I just had a couple of questions related to security for the BLE API. Firstly, just want to say really appreciate the very fast workaround for the Tesla API limits.

Due to the required proximity to the car, I have had to deploy the BLE API on a separate device to my main server, and because of this I am conscious that unlike my server the Raspberry Pi I have is not encrypted at rest, and is accessible over the local network. In relation to this I wanted to understand the following.

1. What data is stored on the BLE API container itself? E.g. if someone stole this device, what would they have?
2. What is transmitted over the network to this container?
3. I can see it appears to communicate over HTTP, does this mean it's transmitting this data unencrypted or is there some underlying encryption to it?
4. Is the HTTP API authenticated in some way, or can anything send commands to it?
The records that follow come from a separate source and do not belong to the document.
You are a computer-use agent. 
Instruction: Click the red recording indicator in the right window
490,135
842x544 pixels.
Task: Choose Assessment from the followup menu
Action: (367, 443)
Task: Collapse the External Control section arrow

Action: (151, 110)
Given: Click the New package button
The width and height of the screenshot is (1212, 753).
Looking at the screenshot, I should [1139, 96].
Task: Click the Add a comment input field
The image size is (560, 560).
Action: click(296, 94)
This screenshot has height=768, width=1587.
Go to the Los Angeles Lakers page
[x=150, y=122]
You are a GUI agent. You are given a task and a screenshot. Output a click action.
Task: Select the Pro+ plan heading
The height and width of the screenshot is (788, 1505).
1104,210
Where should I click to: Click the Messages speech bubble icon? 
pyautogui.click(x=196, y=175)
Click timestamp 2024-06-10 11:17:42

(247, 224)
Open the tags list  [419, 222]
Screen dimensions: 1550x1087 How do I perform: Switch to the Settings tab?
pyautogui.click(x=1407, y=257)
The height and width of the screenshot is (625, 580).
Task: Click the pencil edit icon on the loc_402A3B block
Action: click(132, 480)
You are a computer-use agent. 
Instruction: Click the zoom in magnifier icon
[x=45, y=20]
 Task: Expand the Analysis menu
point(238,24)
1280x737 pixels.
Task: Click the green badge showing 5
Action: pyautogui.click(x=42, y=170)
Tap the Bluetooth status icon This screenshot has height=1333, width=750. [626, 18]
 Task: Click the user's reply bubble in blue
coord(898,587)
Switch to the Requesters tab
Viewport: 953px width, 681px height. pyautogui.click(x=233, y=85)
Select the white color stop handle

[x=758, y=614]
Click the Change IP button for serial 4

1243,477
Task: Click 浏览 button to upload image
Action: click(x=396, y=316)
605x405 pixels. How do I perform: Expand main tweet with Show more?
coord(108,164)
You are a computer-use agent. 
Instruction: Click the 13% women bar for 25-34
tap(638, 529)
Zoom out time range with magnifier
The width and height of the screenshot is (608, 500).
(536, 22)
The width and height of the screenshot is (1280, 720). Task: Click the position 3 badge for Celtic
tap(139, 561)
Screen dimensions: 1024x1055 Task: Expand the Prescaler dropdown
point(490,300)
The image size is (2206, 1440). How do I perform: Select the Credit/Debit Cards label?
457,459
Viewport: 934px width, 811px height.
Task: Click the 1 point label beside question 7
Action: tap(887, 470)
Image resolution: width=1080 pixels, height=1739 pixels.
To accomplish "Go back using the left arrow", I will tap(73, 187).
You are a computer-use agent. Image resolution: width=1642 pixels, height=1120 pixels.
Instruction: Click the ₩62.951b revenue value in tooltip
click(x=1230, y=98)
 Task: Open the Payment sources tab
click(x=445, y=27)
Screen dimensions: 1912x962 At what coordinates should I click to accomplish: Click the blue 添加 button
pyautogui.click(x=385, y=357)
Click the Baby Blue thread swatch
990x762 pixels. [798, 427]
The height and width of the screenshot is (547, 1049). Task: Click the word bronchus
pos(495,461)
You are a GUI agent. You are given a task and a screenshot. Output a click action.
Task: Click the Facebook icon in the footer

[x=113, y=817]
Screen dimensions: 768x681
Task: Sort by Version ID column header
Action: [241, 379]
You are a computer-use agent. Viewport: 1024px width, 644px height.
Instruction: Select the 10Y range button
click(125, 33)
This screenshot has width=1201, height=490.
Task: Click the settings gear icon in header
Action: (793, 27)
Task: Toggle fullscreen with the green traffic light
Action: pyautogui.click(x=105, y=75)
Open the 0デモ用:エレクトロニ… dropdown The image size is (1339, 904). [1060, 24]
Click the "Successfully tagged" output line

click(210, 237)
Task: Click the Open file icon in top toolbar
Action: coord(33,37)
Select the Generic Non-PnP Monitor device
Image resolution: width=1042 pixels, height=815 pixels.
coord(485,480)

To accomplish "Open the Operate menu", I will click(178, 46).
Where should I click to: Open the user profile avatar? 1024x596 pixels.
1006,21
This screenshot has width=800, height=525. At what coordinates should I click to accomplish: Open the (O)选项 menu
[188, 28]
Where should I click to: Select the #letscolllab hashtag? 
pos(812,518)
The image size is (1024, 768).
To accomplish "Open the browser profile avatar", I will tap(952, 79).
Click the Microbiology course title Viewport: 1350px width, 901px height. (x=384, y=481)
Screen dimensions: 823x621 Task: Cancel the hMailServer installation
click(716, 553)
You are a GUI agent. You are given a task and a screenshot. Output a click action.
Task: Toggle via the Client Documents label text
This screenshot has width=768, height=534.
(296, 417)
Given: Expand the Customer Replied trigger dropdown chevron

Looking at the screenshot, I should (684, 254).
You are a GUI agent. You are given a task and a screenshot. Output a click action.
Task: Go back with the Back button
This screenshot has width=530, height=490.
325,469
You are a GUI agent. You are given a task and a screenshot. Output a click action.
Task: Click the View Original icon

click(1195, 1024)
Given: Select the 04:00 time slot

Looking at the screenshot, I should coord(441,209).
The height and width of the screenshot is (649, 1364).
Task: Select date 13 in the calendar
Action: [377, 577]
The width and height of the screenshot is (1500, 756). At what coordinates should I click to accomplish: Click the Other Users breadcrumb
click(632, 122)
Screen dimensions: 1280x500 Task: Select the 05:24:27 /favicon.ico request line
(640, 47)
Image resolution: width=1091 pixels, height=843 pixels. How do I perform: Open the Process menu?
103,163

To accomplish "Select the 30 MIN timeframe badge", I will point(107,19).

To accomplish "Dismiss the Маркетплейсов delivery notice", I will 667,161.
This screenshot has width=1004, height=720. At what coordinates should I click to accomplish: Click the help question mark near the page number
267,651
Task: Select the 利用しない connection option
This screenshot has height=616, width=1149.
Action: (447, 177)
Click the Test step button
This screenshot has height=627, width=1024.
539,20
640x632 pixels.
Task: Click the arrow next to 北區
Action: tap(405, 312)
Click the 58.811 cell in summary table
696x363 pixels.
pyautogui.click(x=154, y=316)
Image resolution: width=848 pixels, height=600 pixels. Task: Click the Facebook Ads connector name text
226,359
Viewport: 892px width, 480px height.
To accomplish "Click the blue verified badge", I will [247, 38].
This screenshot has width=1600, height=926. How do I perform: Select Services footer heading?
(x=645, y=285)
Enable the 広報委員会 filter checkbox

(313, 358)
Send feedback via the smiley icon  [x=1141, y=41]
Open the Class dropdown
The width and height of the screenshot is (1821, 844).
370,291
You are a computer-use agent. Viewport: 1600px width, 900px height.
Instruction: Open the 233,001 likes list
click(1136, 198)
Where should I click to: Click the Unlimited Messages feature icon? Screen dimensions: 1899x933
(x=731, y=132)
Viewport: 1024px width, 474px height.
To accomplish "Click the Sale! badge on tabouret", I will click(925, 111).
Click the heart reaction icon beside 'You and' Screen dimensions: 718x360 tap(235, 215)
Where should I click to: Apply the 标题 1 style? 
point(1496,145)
I'm just considering whether I should be encrypting at least the docker volumes on the device, and implementing some firewall rules around access to the HTTP API.

Really appreciate the help, and all your effort on this.

[pkuehnel]

Basically, the BLE API wraps Teslas control CLI Tesla Control CLI README

1. The private key for Teslas Control CLI is stored on the device, if you have installed the BLE container before TSC release 2.28.32 the private key is capable of everything Teslas Control CLI can do (including unlocking the car and as far as I know, also starting the car). If you created a key after the TSC release above (Note: Update date of BLE container is relevant here) the private key is only capable of commands within the charging_manager role (Support adding keys with different roles teslamotors/vehicle-command#230). This means the private key can only be used to start/stop charging and change the current. If you are not sure when you paired the car, just remove the key from your car (like you would remove a normal phone key or key card) and repair the car with the latest version of the BLE API container.
2. TSC sends the commands to the container, so simple Post Requests to start/stop charging and change the current. You can see a full documentation of the API if you go to http://<yourBleApiIP>:7210/swagger.
3. It is completely unencrypted but does not contain sensitive data, just simple Post requests to change the current or start/stop charging. Note: each call contains your VIN but a VIN is no sensitive data, as you can read it from your windshield as well.
4. No, everyone can send everything.

To wrap it all up: If you repair your car with the latest BLE API Version, the worst thing that can happen is, that someone can change your car's charging current and start/stop charging.

[alastair1616]

Thanks very much for the detailed response, really appreciate it. That does mitigate a lot of the risk if it's only a key for the charging_manager role on the device.